+++ Auszug aus Daten +++
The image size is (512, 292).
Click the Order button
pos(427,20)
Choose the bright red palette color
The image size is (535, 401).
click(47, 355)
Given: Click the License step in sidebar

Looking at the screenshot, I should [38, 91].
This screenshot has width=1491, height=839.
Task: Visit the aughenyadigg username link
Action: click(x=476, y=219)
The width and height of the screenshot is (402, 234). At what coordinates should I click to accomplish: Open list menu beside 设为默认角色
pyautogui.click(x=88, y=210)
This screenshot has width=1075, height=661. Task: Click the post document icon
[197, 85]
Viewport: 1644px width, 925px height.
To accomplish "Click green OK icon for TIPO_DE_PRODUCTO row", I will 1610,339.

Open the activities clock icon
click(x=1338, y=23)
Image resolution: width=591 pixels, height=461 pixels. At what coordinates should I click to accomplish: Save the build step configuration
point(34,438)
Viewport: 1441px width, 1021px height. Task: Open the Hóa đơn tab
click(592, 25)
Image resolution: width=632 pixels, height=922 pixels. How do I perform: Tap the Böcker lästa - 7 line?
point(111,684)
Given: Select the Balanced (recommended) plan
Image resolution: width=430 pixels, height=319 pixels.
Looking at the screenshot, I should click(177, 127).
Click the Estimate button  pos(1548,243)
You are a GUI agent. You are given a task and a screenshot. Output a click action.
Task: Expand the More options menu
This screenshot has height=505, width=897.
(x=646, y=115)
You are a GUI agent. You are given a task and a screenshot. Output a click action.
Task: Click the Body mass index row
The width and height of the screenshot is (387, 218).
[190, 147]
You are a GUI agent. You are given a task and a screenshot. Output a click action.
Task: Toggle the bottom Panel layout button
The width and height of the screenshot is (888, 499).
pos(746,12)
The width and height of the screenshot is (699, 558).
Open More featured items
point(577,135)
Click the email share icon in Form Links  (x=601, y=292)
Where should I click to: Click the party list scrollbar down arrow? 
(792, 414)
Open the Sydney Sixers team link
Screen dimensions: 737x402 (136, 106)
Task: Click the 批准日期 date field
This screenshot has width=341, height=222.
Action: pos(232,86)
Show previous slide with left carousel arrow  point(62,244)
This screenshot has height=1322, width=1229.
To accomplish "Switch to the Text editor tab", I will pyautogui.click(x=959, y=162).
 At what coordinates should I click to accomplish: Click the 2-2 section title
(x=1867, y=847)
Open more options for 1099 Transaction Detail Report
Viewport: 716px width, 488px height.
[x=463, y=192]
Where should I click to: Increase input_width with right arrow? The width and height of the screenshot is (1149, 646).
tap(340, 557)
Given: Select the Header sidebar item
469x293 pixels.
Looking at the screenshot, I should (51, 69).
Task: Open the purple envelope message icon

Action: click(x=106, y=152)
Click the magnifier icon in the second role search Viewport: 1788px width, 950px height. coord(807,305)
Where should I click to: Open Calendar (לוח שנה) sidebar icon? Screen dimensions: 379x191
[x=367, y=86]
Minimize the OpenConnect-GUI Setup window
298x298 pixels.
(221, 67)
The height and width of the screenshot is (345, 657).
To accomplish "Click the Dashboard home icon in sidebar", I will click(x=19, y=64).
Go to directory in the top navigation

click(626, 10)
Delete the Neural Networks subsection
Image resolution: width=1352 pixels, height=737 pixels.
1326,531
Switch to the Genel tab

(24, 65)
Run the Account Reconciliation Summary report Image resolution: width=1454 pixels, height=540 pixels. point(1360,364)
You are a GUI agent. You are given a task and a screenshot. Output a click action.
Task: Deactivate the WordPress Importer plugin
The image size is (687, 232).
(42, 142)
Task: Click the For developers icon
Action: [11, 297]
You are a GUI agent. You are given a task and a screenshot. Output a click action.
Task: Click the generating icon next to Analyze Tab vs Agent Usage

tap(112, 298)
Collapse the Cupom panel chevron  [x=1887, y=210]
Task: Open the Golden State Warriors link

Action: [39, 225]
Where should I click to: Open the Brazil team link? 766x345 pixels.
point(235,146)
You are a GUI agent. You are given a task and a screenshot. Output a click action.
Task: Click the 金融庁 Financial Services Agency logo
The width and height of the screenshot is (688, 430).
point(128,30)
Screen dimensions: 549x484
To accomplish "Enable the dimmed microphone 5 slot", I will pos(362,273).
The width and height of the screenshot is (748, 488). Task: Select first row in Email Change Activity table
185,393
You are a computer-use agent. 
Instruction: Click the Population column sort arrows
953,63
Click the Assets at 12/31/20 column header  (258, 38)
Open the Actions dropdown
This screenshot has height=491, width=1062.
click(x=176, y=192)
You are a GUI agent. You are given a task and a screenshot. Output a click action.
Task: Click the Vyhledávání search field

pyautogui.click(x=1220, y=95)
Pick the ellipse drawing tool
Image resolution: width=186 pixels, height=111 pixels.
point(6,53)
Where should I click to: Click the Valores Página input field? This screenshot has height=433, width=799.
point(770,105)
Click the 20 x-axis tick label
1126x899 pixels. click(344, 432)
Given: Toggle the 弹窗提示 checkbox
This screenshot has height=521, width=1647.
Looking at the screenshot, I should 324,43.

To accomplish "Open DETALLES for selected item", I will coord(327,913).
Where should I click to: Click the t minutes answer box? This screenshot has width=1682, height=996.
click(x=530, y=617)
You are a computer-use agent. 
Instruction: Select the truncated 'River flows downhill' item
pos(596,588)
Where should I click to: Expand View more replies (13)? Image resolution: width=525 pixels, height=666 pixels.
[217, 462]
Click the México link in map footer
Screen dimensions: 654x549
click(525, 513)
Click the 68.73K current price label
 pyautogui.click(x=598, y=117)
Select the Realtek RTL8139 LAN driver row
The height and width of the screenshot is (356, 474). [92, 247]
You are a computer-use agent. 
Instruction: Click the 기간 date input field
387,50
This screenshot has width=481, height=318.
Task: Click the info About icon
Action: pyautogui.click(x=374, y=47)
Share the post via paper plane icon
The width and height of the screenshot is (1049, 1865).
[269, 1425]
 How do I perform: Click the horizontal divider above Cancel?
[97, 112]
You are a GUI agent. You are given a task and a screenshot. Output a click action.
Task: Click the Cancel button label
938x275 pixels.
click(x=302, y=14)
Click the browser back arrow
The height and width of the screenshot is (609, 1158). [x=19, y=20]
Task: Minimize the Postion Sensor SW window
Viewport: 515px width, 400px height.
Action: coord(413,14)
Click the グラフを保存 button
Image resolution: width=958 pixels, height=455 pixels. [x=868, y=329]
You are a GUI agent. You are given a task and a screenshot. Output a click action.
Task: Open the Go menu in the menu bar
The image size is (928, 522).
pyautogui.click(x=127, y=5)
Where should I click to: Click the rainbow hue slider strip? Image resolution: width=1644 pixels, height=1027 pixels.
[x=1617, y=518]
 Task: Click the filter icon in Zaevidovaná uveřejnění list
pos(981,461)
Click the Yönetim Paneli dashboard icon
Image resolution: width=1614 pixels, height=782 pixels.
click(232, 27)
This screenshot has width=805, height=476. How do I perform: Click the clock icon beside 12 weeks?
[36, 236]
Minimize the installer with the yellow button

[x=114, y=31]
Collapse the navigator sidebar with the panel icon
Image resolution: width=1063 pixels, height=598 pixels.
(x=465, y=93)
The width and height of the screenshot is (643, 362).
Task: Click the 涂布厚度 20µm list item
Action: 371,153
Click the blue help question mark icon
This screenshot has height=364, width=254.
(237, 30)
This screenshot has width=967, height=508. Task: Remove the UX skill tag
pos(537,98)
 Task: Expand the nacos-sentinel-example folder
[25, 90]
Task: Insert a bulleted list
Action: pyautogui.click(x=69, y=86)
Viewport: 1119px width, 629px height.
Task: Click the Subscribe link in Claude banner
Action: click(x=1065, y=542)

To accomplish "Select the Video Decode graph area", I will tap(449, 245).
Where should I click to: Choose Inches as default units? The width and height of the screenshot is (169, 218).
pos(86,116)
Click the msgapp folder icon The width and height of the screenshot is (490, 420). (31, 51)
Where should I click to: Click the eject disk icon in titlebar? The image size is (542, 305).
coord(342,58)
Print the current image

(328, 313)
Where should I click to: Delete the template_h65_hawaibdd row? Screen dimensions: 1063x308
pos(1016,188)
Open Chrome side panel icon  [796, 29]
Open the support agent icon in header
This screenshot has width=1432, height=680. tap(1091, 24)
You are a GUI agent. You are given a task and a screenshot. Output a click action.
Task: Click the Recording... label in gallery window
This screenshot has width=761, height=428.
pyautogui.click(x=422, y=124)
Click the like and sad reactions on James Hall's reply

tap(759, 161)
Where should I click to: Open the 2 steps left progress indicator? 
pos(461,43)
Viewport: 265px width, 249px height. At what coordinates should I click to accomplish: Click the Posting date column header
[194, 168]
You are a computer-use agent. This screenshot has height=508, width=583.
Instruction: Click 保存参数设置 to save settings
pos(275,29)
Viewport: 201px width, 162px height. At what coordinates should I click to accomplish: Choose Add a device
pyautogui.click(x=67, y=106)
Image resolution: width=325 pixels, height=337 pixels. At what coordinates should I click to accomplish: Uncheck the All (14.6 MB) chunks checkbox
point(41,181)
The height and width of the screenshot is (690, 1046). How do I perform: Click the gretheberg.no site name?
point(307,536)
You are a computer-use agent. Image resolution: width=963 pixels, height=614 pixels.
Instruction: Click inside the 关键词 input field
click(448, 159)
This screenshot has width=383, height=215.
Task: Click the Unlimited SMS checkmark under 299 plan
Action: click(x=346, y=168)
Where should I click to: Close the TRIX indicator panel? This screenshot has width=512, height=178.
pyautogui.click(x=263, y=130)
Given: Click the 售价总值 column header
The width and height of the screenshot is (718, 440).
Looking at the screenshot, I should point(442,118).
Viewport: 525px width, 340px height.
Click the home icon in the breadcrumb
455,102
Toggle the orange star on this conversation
+++
▸ **Kurze Aufgabe**:
Geben Sie die Zeilen der Daten, beginnend mit der Zeile, die „Viewport: 525px width, 340px height.“ enthält, und endend mit der letzten Zeile der Daten, als JSON-Liste von Zeichenketten wieder, je Zeile eine Zeichenkette und ohne Leerzeilen.

▸ **Lösung der Übung**:
[
  "Viewport: 525px width, 340px height.",
  "Click the home icon in the breadcrumb",
  "455,102",
  "Toggle the orange star on this conversation"
]